Hang Zhang,Xin Li,Lidong Bing
2023-10-25
Abstract:We present Video-LLaMA a multi-modal framework that empowers Large Language Models (LLMs) with the capability of understanding both visual and auditory content in the video. Video-LLaMA bootstraps cross-modal training from the frozen pre-trained visual and audio encoders and the frozen LLMs. Unlike previous works that complement LLMs to process the visual or audio signals only, Video-LLaMA enables video comprehension by tackling two challenges: (1) capturing the temporal changes in visual scenes, (2) integrating audio-visual signals. To counter the first challenge, we propose a Video Q-former to assemble a pre-trained image encoder into our video encoder and introduce a video-to-text generation task to learn video-language correspondence. For the second challenge, we leverage ImageBind, a universal embedding model aligning multiple modalities, as the pre-trained audio encoder and introduce an Audio Q-former on top of ImageBind to learn reasonable auditory query embeddings for the LLM module. To align the output of both visual and audio encoders with LLM's embedding space, we first train Video-LLaMA on massive video/image-caption pairs and then tune our model with visual-instruction datasets of moderate amount but higher quality. We found Video-LLaMA shows the ability to perceive and comprehend video content and generate meaningful responses grounded in the visual and auditory information presented in the videos.
Computation and Language,Computer Vision and Pattern Recognition,Sound,Audio and Speech Processing
What problem does this paper attempt to address?
The paper aims to address the issue of how to enable large language models (LLMs) to understand both visual and auditory content in videos. Specifically, the researchers propose a multimodal framework called Video-LLaMA, which allows LLMs to not only understand textual information but also comprehend visual scene changes and audio signals in videos, and generate meaningful responses based on these understandings.

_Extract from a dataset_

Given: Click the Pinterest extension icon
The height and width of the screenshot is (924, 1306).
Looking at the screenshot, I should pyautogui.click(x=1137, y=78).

Compared to previous research, the unique aspect of Video-LLaMA is its ability to simultaneously process both visual and auditory information in videos, rather than just one modality. To achieve this goal, the research team designed an architecture with two branches: the Vision-Language Branch and the Audio-Language Branch. The Vision-Language Branch is responsible for processing video frames and extracting visual features, while the Audio-Language Branch handles audio signals. Additionally, the research proposes a multi-branch cross-modal pre-training method, which involves pre-training on large-scale video-text paired data and then fine-tuning on high-quality instruction-following datasets to enhance the model's ability to understand videos and follow instructions. In summary, the main contribution of this research is the introduction of a new framework, Video-LLaMA, which enables LLMs to make significant progress in understanding video content, particularly in the simultaneous processing of visual and auditory information in videos.